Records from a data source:
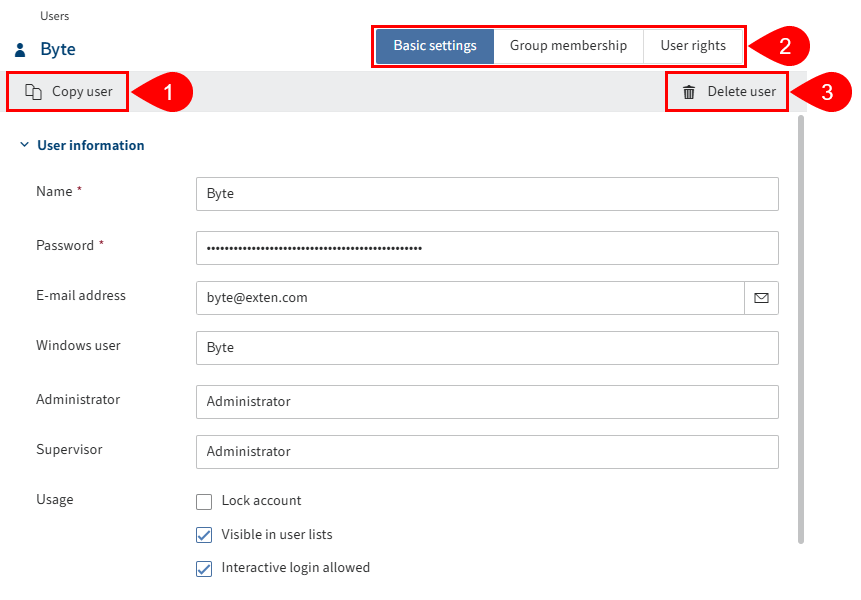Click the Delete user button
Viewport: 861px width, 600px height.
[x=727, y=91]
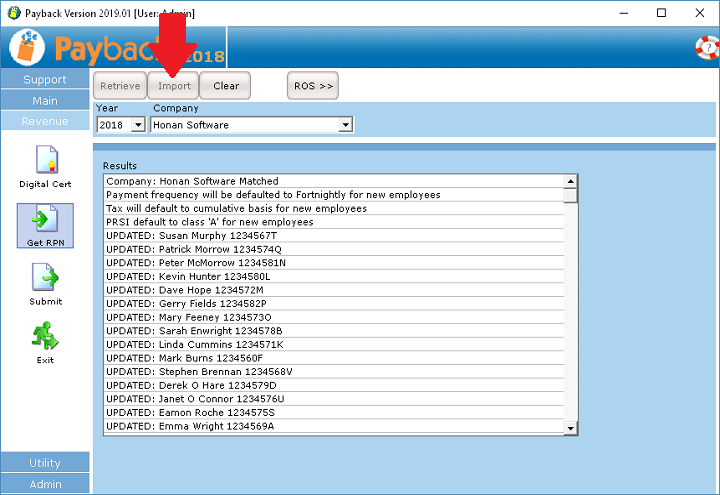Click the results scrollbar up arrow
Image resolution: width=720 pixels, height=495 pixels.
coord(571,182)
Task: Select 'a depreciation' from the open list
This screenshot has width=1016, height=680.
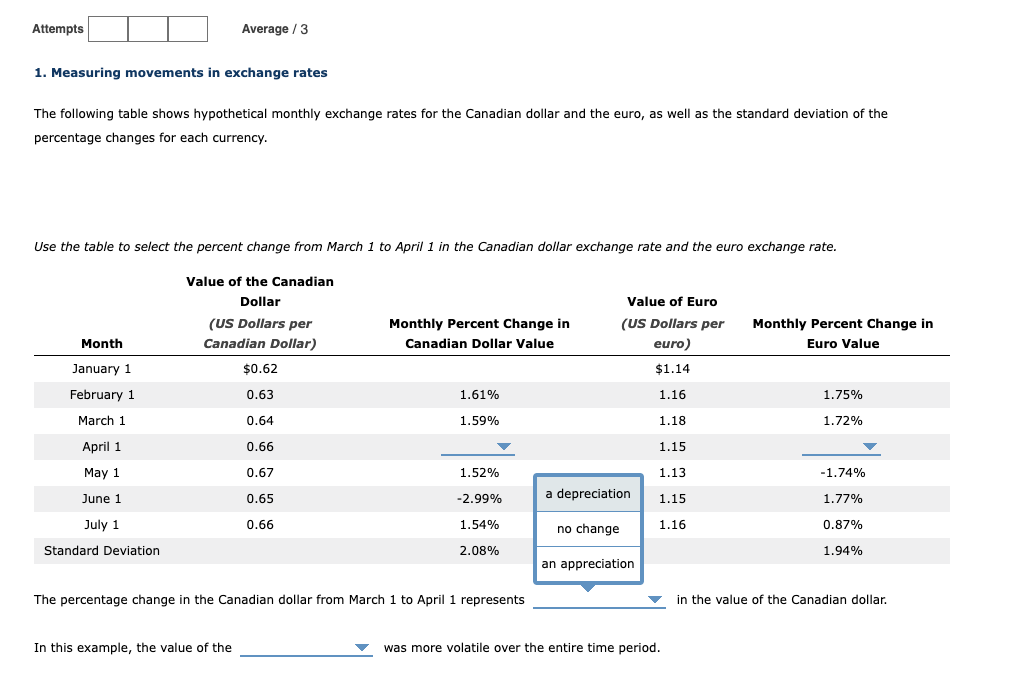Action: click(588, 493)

WHAT NEEDS TO BE DONE: Identify every line of the records that contains the string "height", treating uppercase and lowercase letters as distinct, and copy each such line.

WORKED SOLUTION:
Viewport: 861px width, 600px height.
Image resolution: width=720 pixels, height=495 pixels.
This screenshot has width=1016, height=680.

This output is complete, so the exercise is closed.